Völkermord und Beitritt
Seit 1987 hat das Europäische Parlament die türkische Regierung dreimal aufgefordert, den Völkermord einzugestehen und dies als Voraussetzung für die Aufnahme der Türkei in die EU bezeichnet. Rat und Kommission halten sich zurück. Die jetzigen Mitgliedstaaten der EU werden wohl auch kaum auf die Anerkennung beharren, immerhin ist für einige von ihnen das Geschehene offiziell auch kein Genozid. Die Kommission schweigt zum Thema. Ein Abgeordneter des Europaparlaments warf 2003 die Frage auf, ob im Hinblick auf die Celik-Erlasse die Anerkennung des Genozids nicht Beitrittsvoraussetzung sein müsste. Die Antwort der Kommission: Dies falle nicht unter die Kopenhagener Kriterien.

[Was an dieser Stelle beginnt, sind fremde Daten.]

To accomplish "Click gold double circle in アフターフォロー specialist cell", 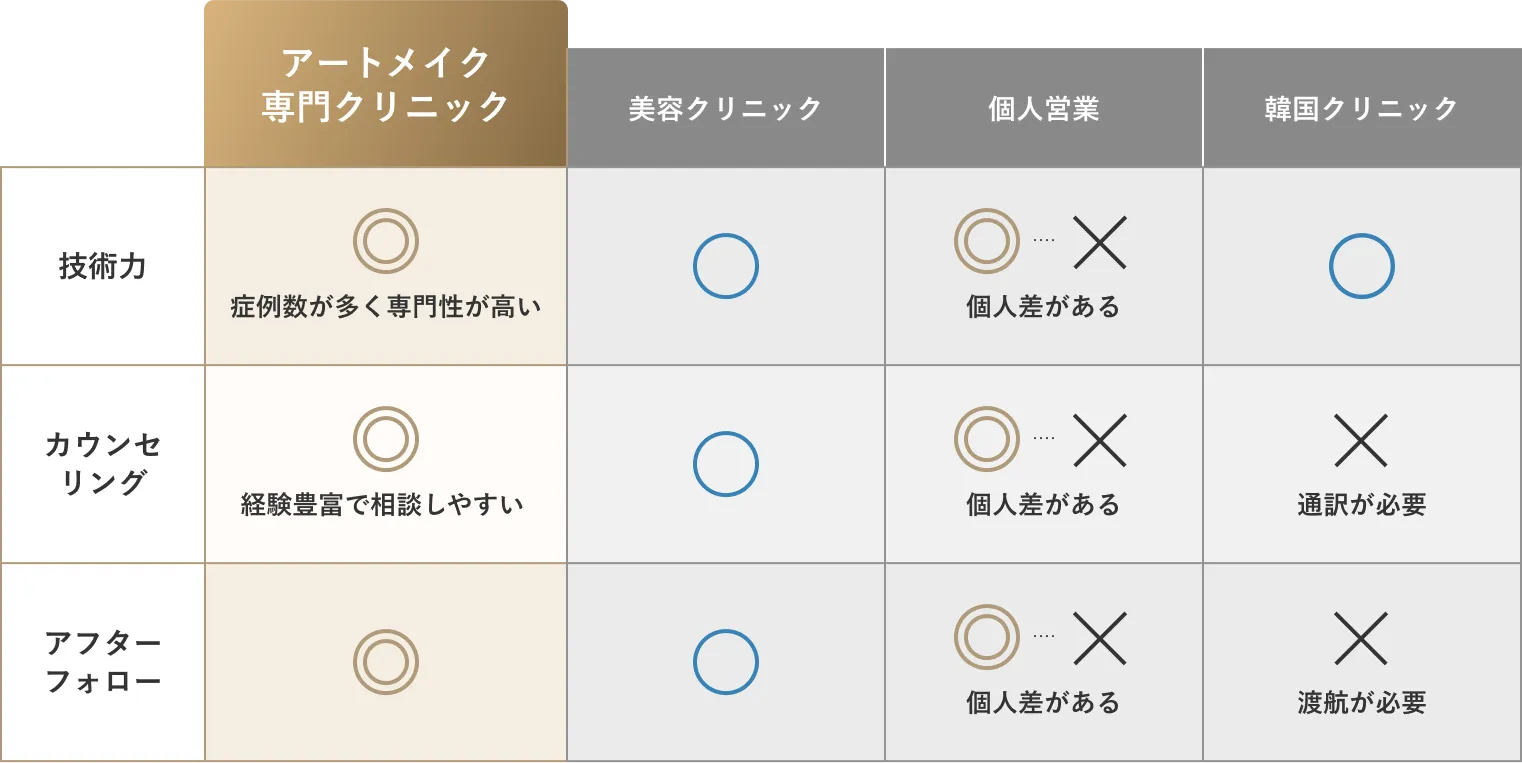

Die Türkei müssen die Beschlüsse der europäischen Volksvertretung also wenig kümmern, da sie nicht Bestandteil der Aufnahmekriterien sind. Ganz ignorieren wird die EU die von der Türkei betriebene Geschichtsverfälschung aber doch nicht können. Dazu die Armenienexpertin Tessa Hofmann: „Affären wie die Celik-Erlasse von 2002 und 2003 sind ein echter Lapsus, den auch die EU nicht übersehen kann, zumal sie gerade dieses Ministerium reich subventioniert hat.“
Die EU muss sich die Frage stellen: Kann ein Land, das sich nicht kritisch mit seiner Geschichte auseinandersetzen kann und alles unternimmt, um Tatsachen zu verdrehen und zu leugnen, überhaupt beitrittsreif sein?